Hundreds more serious criminals will be locked up for longer at a cost of around £1billion.

Sexual and violent offenders will serve at least two thirds of prison terms rather than half.

Under the sentencing reforms announced yesterday, whole-life orders will extend to child killers and those aged 18 to 20 convicted of terrorist killings.

Justice Secretary Robert Buckland (pictured) said the changes would result in a ‘fairer system’ that better protects the public

This is on top of previously-announced plans for the removal of early release for those with terms of more than seven years.

The sentencing white paper said these reforms could lead to 2,600 prisoners serving longer jail sentences by 2028.

Last night the Ministry of Justice admitted this would cost around £1billion – £385,000 per offender. Justice Secretary Robert Buckland said the changes would result in a ‘fairer system’ that better protects the public.

The white paper also proposes 20-hour daily curfews for up to two years, community punishments and GPS tracking for burglars, robbers and thieves when they are released from prison.

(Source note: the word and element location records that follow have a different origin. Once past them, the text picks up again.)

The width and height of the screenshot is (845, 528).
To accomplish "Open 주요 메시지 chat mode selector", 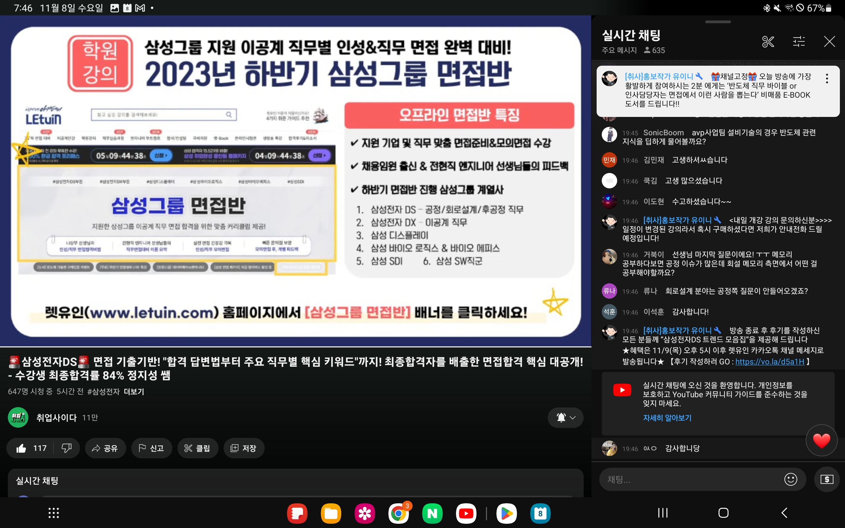I will (x=619, y=50).
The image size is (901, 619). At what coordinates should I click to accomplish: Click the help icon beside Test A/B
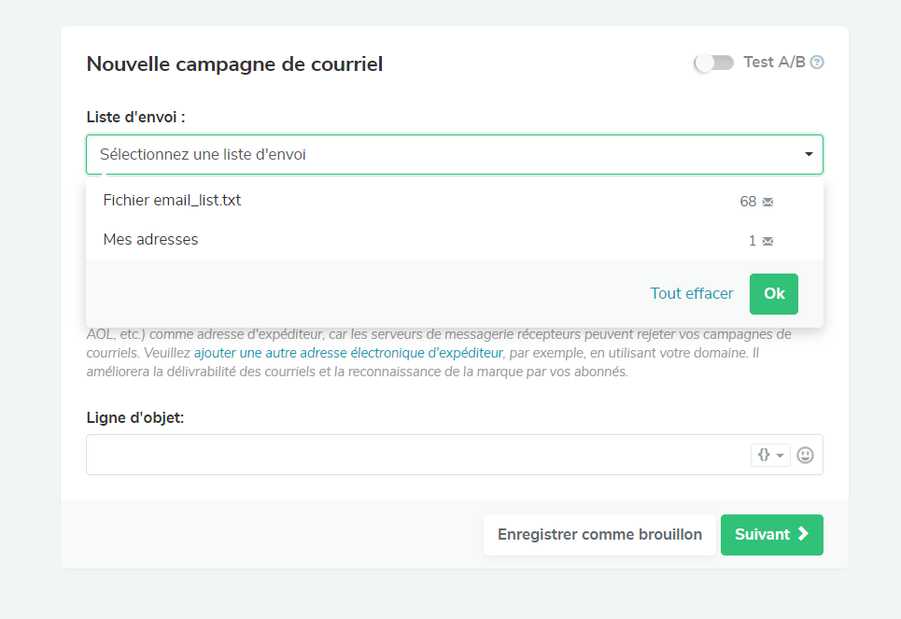click(817, 63)
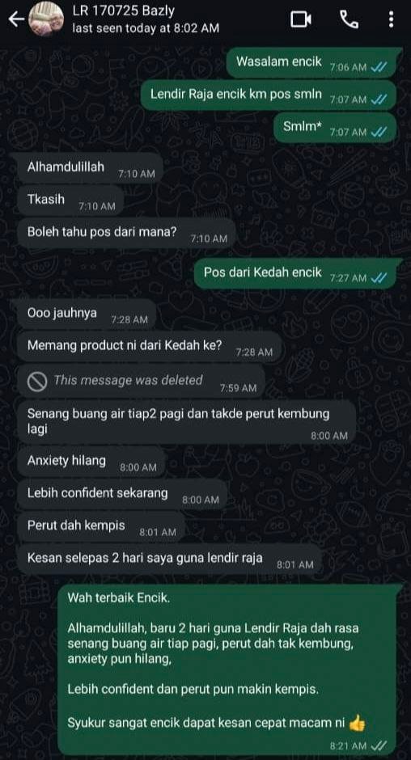Open the three-dot more options menu
Viewport: 411px width, 760px height.
(x=391, y=19)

Killer drivers – including those using their mobile phone at the wheel – will face tougher sentences. In a speech for the Centre for Social Justice, Mr Buckland said the public ‘expects child killers to feel the fullest and harshest extent of the law’.

He said the white paper was an ‘opportunity to grow trust and confidence in the sentencing system – in its ability to make the smart choices to protect the public from the harmful effects of crime, in whatever form they take’. 

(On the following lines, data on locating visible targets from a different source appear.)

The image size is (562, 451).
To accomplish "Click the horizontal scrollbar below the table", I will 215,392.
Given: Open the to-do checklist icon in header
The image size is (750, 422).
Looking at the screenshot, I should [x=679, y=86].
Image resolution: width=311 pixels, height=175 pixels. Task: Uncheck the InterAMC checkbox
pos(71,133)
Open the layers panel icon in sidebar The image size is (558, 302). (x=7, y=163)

The announcement comes days after a parliamentary report warned prisons could run out of space to hold more criminals within the next three years, with some higher-risk inmates already having to be held in low-security jails.

Meanwhile courts in England and Wales are grappling with a backlog of more than half a million cases, with delays exacerbated by the pandemic.

Hundreds more serious criminals will be locked up for longer at a cost of around £1billion. Pictured: Pentonville Prison in London

Hundreds more serious criminals will be locked up for longer at a cost of around £1billion. Pictured: Pentonville Prison in London

At the same time, temporary laws are also being introduced to extend the custody time limit for people awaiting a trial for serious crimes.

The sentencing measures will also look at efforts to rehabilitate low-level criminals in a bid to reduce reoffending – such as cutting the time before a conviction is classed as ‘spent’ to help them find work. Mr Buckland said that sentencing failures left low-level offenders stuck in a life of crime and with little hope of turning things around.

He added: ‘Aside from the social impact, it is also a waste of money, with the cost of reoffending running into the billions every year. We need a new approach.’

David Lammy, Labour’s justice spokesman, urged the Government not to apply tougher sentences ‘gratuitously’ but said his party welcomed the reforms to ‘protect the British public’.